Stored data entries:
↓
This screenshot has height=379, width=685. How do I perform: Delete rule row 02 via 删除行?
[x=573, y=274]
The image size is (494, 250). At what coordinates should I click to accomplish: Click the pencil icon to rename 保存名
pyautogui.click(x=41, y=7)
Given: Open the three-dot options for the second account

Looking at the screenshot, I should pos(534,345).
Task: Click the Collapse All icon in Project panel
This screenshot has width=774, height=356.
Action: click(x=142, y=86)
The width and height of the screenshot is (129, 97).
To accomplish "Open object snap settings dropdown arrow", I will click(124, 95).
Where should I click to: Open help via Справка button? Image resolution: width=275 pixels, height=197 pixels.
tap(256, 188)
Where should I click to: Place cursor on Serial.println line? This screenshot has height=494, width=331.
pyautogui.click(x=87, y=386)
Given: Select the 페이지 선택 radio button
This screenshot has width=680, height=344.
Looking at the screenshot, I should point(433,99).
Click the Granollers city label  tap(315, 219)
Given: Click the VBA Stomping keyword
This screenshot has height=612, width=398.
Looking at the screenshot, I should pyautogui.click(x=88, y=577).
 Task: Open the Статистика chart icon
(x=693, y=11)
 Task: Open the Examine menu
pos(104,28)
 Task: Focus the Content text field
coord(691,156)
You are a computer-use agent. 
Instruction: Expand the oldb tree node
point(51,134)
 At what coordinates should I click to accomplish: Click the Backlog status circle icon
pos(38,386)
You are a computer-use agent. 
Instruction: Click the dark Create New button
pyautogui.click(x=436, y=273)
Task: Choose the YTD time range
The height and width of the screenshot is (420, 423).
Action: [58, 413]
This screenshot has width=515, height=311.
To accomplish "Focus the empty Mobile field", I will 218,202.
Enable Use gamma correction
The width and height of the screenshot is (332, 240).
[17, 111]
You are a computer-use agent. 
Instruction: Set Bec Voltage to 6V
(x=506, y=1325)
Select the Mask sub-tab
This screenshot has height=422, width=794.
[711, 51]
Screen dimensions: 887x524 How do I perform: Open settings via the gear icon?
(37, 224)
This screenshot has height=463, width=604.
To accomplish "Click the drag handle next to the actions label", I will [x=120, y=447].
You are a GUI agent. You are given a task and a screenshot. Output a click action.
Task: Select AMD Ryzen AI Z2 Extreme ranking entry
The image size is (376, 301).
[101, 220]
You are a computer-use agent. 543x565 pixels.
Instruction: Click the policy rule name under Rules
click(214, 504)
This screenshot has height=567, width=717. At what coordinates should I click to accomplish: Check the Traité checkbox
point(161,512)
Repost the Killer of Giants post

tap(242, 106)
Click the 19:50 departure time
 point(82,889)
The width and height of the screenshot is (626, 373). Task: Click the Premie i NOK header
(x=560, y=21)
↑
* **WHAT NEEDS TO BE DONE**:
Your task is to repeat every entry exactly.

* **SOLVED EXERCISE**:
This screenshot has height=379, width=685. How do I perform: Delete rule row 02 via 删除行?
[x=573, y=274]
The image size is (494, 250). At what coordinates should I click to accomplish: Click the pencil icon to rename 保存名
pyautogui.click(x=41, y=7)
Given: Open the three-dot options for the second account

Looking at the screenshot, I should pos(534,345).
Task: Click the Collapse All icon in Project panel
This screenshot has width=774, height=356.
Action: click(x=142, y=86)
The width and height of the screenshot is (129, 97).
To accomplish "Open object snap settings dropdown arrow", I will click(124, 95).
Where should I click to: Open help via Справка button? Image resolution: width=275 pixels, height=197 pixels.
tap(256, 188)
Where should I click to: Place cursor on Serial.println line? This screenshot has height=494, width=331.
pyautogui.click(x=87, y=386)
Given: Select the 페이지 선택 radio button
This screenshot has width=680, height=344.
Looking at the screenshot, I should point(433,99).
Click the Granollers city label  tap(315, 219)
Given: Click the VBA Stomping keyword
This screenshot has height=612, width=398.
Looking at the screenshot, I should pyautogui.click(x=88, y=577).
 Task: Open the Статистика chart icon
(x=693, y=11)
 Task: Open the Examine menu
pos(104,28)
 Task: Focus the Content text field
coord(691,156)
You are a computer-use agent. 
Instruction: Expand the oldb tree node
point(51,134)
 At what coordinates should I click to accomplish: Click the Backlog status circle icon
pos(38,386)
You are a computer-use agent. 
Instruction: Click the dark Create New button
pyautogui.click(x=436, y=273)
Task: Choose the YTD time range
The height and width of the screenshot is (420, 423).
Action: [58, 413]
This screenshot has width=515, height=311.
To accomplish "Focus the empty Mobile field", I will 218,202.
Enable Use gamma correction
The width and height of the screenshot is (332, 240).
[17, 111]
You are a computer-use agent. 
Instruction: Set Bec Voltage to 6V
(x=506, y=1325)
Select the Mask sub-tab
This screenshot has height=422, width=794.
[711, 51]
Screen dimensions: 887x524 How do I perform: Open settings via the gear icon?
(37, 224)
This screenshot has height=463, width=604.
To accomplish "Click the drag handle next to the actions label", I will [x=120, y=447].
You are a GUI agent. You are given a task and a screenshot. Output a click action.
Task: Select AMD Ryzen AI Z2 Extreme ranking entry
The image size is (376, 301).
[101, 220]
You are a computer-use agent. 543x565 pixels.
Instruction: Click the policy rule name under Rules
click(214, 504)
This screenshot has height=567, width=717. At what coordinates should I click to accomplish: Check the Traité checkbox
point(161,512)
Repost the Killer of Giants post

tap(242, 106)
Click the 19:50 departure time
 point(82,889)
The width and height of the screenshot is (626, 373). Task: Click the Premie i NOK header
(x=560, y=21)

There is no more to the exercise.